_Task prompt_: Update the rows below so that every "GUI agent" becomes "interface agent", leaving everything else unchanged.
[start]
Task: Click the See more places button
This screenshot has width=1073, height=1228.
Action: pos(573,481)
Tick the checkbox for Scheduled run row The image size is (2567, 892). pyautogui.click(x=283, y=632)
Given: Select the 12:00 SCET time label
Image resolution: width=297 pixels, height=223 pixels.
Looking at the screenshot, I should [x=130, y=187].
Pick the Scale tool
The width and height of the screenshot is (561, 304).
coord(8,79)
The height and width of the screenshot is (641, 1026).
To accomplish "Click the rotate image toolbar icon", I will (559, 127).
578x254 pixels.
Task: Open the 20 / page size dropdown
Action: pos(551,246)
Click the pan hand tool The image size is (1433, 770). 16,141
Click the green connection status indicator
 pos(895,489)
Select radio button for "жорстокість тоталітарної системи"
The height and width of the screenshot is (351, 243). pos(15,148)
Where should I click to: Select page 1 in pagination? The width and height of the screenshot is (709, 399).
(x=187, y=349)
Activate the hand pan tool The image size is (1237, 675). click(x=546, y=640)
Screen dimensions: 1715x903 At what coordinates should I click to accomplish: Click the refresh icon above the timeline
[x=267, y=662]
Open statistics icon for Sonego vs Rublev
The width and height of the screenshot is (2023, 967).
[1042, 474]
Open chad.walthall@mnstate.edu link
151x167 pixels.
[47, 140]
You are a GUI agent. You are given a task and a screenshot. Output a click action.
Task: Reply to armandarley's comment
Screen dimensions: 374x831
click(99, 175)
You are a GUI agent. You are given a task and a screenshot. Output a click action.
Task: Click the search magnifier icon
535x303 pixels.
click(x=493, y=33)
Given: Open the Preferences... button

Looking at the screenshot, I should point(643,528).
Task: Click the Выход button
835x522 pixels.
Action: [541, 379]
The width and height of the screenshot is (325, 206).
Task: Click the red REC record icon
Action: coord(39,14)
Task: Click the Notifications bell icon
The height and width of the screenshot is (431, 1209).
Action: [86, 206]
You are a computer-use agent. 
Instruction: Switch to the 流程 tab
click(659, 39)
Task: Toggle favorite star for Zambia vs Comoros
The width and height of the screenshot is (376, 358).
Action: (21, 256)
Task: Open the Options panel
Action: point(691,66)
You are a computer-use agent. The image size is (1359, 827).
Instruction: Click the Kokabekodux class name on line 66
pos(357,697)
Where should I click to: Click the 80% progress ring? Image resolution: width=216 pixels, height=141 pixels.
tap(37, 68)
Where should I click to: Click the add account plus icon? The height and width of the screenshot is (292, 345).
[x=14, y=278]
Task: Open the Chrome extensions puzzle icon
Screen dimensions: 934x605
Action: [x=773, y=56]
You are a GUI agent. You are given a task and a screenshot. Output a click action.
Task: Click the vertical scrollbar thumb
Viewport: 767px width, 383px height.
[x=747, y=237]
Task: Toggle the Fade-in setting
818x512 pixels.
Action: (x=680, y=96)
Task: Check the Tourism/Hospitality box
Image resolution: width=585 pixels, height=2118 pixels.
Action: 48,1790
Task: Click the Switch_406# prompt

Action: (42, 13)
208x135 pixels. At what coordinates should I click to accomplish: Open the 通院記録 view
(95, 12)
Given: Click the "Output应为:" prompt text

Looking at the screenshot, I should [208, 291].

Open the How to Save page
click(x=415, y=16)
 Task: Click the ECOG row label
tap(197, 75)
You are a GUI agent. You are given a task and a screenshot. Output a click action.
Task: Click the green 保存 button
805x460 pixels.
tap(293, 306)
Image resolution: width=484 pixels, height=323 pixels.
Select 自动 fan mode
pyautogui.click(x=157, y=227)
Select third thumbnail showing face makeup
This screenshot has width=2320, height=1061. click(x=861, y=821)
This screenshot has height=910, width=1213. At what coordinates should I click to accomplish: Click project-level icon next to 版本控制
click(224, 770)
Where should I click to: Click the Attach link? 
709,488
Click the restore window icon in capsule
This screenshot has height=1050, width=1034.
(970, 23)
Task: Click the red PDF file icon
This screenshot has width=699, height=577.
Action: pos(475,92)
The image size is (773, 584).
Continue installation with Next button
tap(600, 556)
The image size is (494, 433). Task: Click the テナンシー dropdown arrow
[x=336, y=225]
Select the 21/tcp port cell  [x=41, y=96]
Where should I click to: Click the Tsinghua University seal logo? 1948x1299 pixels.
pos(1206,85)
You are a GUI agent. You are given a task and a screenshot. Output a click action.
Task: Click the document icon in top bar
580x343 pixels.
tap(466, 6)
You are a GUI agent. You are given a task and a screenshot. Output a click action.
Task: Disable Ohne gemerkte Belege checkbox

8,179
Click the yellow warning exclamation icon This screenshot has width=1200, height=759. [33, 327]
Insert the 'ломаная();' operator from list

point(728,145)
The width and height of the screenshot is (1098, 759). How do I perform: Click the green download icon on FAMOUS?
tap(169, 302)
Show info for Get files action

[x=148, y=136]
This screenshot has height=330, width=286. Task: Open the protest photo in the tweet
[end]
_Complete answer_:
Task: Click the See more places button
This screenshot has width=1073, height=1228.
Action: pos(573,481)
Tick the checkbox for Scheduled run row The image size is (2567, 892). pyautogui.click(x=283, y=632)
Given: Select the 12:00 SCET time label
Image resolution: width=297 pixels, height=223 pixels.
Looking at the screenshot, I should [x=130, y=187].
Pick the Scale tool
The width and height of the screenshot is (561, 304).
coord(8,79)
The height and width of the screenshot is (641, 1026).
To accomplish "Click the rotate image toolbar icon", I will (559, 127).
578x254 pixels.
Task: Open the 20 / page size dropdown
Action: pos(551,246)
Click the pan hand tool The image size is (1433, 770). 16,141
Click the green connection status indicator
 pos(895,489)
Select radio button for "жорстокість тоталітарної системи"
The height and width of the screenshot is (351, 243). pos(15,148)
Where should I click to: Select page 1 in pagination? The width and height of the screenshot is (709, 399).
(x=187, y=349)
Activate the hand pan tool The image size is (1237, 675). click(x=546, y=640)
Screen dimensions: 1715x903 At what coordinates should I click to accomplish: Click the refresh icon above the timeline
[x=267, y=662]
Open statistics icon for Sonego vs Rublev
The width and height of the screenshot is (2023, 967).
[1042, 474]
Open chad.walthall@mnstate.edu link
151x167 pixels.
[47, 140]
You are a interface agent. You are given a task and a screenshot. Output a click action.
Task: Reply to armandarley's comment
Screen dimensions: 374x831
click(99, 175)
You are a interface agent. You are given a task and a screenshot. Output a click action.
Task: Click the search magnifier icon
535x303 pixels.
click(x=493, y=33)
Given: Open the Preferences... button

Looking at the screenshot, I should point(643,528).
Task: Click the Выход button
835x522 pixels.
Action: [541, 379]
The width and height of the screenshot is (325, 206).
Task: Click the red REC record icon
Action: coord(39,14)
Task: Click the Notifications bell icon
The height and width of the screenshot is (431, 1209).
Action: [86, 206]
You are a computer-use agent. 
Instruction: Switch to the 流程 tab
click(659, 39)
Task: Toggle favorite star for Zambia vs Comoros
The width and height of the screenshot is (376, 358).
Action: (21, 256)
Task: Open the Options panel
Action: point(691,66)
You are a computer-use agent. The image size is (1359, 827).
Instruction: Click the Kokabekodux class name on line 66
pos(357,697)
Where should I click to: Click the 80% progress ring? Image resolution: width=216 pixels, height=141 pixels.
tap(37, 68)
Where should I click to: Click the add account plus icon? The height and width of the screenshot is (292, 345).
[x=14, y=278]
Task: Open the Chrome extensions puzzle icon
Screen dimensions: 934x605
Action: [x=773, y=56]
You are a interface agent. You are given a task and a screenshot. Output a click action.
Task: Click the vertical scrollbar thumb
Viewport: 767px width, 383px height.
[x=747, y=237]
Task: Toggle the Fade-in setting
818x512 pixels.
Action: (x=680, y=96)
Task: Check the Tourism/Hospitality box
Image resolution: width=585 pixels, height=2118 pixels.
Action: 48,1790
Task: Click the Switch_406# prompt

Action: (42, 13)
208x135 pixels. At what coordinates should I click to accomplish: Open the 通院記録 view
(95, 12)
Given: Click the "Output应为:" prompt text

Looking at the screenshot, I should [208, 291].

Open the How to Save page
click(x=415, y=16)
 Task: Click the ECOG row label
tap(197, 75)
You are a interface agent. You are given a task and a screenshot. Output a click action.
Task: Click the green 保存 button
805x460 pixels.
tap(293, 306)
Image resolution: width=484 pixels, height=323 pixels.
Select 自动 fan mode
pyautogui.click(x=157, y=227)
Select third thumbnail showing face makeup
This screenshot has width=2320, height=1061. click(x=861, y=821)
This screenshot has height=910, width=1213. At what coordinates should I click to accomplish: Click project-level icon next to 版本控制
click(224, 770)
Where should I click to: Click the Attach link? 
709,488
Click the restore window icon in capsule
This screenshot has height=1050, width=1034.
(970, 23)
Task: Click the red PDF file icon
This screenshot has width=699, height=577.
Action: pos(475,92)
The image size is (773, 584).
Continue installation with Next button
tap(600, 556)
The image size is (494, 433). Task: Click the テナンシー dropdown arrow
[x=336, y=225]
Select the 21/tcp port cell  [x=41, y=96]
Where should I click to: Click the Tsinghua University seal logo? 1948x1299 pixels.
pos(1206,85)
You are a interface agent. You are given a task and a screenshot. Output a click action.
Task: Click the document icon in top bar
580x343 pixels.
tap(466, 6)
You are a interface agent. You are given a task and a screenshot. Output a click action.
Task: Disable Ohne gemerkte Belege checkbox

8,179
Click the yellow warning exclamation icon This screenshot has width=1200, height=759. [33, 327]
Insert the 'ломаная();' operator from list

point(728,145)
The width and height of the screenshot is (1098, 759). How do I perform: Click the green download icon on FAMOUS?
tap(169, 302)
Show info for Get files action

[x=148, y=136]
This screenshot has height=330, width=286. Task: Open the protest photo in the tweet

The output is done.